De ervaring leert dat het goed mogelijk is om een gast- en donorproject te matchen. De voorkeur heeft het als het donorproject leveringszekerheid kan geven en als het gastproject bereid is om het ontwerp optimaal aan te passen aan de vrijkomende liggers. Dat wil zeggen: door de overspanningen af te stemmen op de maximale lengtes van de beschikbare liggers waarmee de constructieve veiligheid kan worden geborgd.
Geadviseerd wordt dat in trajecten zoals SBIR, Rijkswaterstaat blijft anticiperen op ontwikkelingen in langlopende projecten. Het is heel vervelend als projecten niet doorgaan terwijl ze bereid waren om als pilotlocatie te fungeren. Maar dat betekent dat in het netwerk van Rijkswaterstaat eerder naar alternatieven gezocht moet worden. En dat van bovenaf rugdekking wordt gegeven in plaats van een opdrachtnemer in een kwetsbare positie, innovatieve duurzame oplossingen in te laten brengen na het sluiten van het contract. Omdat procedures binnen Rijkswaterstaat lang duren, dienen deze vroegtijdig opgestart te worden.
Voor matchmaking zijn financiën en risicoverdeling erg belangrijk. Nu waren tijdens de SBIR-pilot, alle partijen (ook buiten het consortium Liggers2.0) bereid om enkel tegen vergoeding van de kosten mee te werken. Als partijen commerciëler worden, Rijkswaterstaat geld zou gaan vragen voor de liggers dan is het de vraag of vaker liggers hergebruikt gaan worden.
Rijkswaterstaat dient de waarde te bepalen wat betreft hergebruik van de liggers in kader van de ambitie 2030 en 2050. Aan te geven welke risico’s en garanties bij Rijkswaterstaat blijven en welke een marktpartij moet afdekken. Anders is het voor een commerciële partij moeilijk om een betrouwbare businesscase te maken. Zeker als hier investeringen mee gemoeid zijn, wat betreft inrichten van opslaglocaties en locaties waar gemodificeerd kan worden. Het helpt als Rijkswaterstaat aangeeft hoe men hergebruik wil financieren en stimuleren en welk deel van de liggers men zelf wil opslaan en modificeren. Het helpt ook als Rijkswaterstaat duurzame oplossingen voorschrijft. Daarnaast helpt het als vanuit het Transitiepad Kunstwerken van Rijkswaterstaat, matchmaking tussen de verschillende projecten wordt afgedwongen. Daarnaast moet Rijkswaterstaat bereid zijn dat de liggers uit het Rijkswaterstaat Areaal hergebruikt worden bij lagere overheden.

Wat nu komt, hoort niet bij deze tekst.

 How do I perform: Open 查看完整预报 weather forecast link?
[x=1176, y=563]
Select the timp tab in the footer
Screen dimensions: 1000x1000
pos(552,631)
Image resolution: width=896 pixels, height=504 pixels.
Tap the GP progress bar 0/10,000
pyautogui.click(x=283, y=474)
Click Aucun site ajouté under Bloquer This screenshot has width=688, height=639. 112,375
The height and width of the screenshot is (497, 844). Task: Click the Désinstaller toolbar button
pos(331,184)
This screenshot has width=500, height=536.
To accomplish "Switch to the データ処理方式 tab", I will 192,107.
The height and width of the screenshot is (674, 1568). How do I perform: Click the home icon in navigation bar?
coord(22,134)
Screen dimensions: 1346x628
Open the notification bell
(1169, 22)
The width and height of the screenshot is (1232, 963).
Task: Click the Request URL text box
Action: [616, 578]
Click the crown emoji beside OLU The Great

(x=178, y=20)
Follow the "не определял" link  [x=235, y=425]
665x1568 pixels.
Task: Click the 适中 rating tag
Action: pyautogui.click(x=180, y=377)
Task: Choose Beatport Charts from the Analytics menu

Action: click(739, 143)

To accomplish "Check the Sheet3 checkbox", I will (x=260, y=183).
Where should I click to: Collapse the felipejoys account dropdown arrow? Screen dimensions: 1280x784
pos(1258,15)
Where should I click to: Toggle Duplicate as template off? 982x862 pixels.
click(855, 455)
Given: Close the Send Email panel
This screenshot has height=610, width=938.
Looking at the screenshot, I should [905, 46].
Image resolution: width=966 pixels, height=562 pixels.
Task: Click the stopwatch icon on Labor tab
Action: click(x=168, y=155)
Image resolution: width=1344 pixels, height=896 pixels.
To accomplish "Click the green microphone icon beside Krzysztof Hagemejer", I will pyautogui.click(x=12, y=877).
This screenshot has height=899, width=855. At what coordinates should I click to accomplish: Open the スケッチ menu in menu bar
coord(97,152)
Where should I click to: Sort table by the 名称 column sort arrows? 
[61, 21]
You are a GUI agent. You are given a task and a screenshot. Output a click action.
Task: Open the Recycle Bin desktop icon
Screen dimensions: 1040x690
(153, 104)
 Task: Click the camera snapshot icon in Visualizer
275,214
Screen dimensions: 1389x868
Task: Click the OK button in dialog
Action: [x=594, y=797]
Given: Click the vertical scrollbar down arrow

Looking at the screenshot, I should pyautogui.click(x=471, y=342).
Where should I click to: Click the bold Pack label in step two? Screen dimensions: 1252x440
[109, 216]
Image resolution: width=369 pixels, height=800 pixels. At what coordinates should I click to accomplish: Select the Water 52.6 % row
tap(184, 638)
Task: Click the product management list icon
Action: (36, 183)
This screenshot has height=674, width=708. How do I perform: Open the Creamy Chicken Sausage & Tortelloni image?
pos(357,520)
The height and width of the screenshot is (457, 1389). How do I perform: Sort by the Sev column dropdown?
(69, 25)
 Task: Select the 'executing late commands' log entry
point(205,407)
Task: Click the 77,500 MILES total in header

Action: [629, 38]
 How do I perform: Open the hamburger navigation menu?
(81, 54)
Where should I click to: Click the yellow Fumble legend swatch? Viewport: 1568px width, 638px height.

Bij meer aanbod is het mogelijk om beter te matchen op het gebied van tijd en plaats voor hergebruik van de liggers in de gastprojecten.
Matchmaking is mogelijk, maar kan eenvoudiger gaan als de contracten hier beter op worden voorbereid. Het is nu mogelijk geweest door de bereidwilligheid van een groot aantal partijen en goede samenwerking en financiële dekking vanuit de SBIR-innovatie.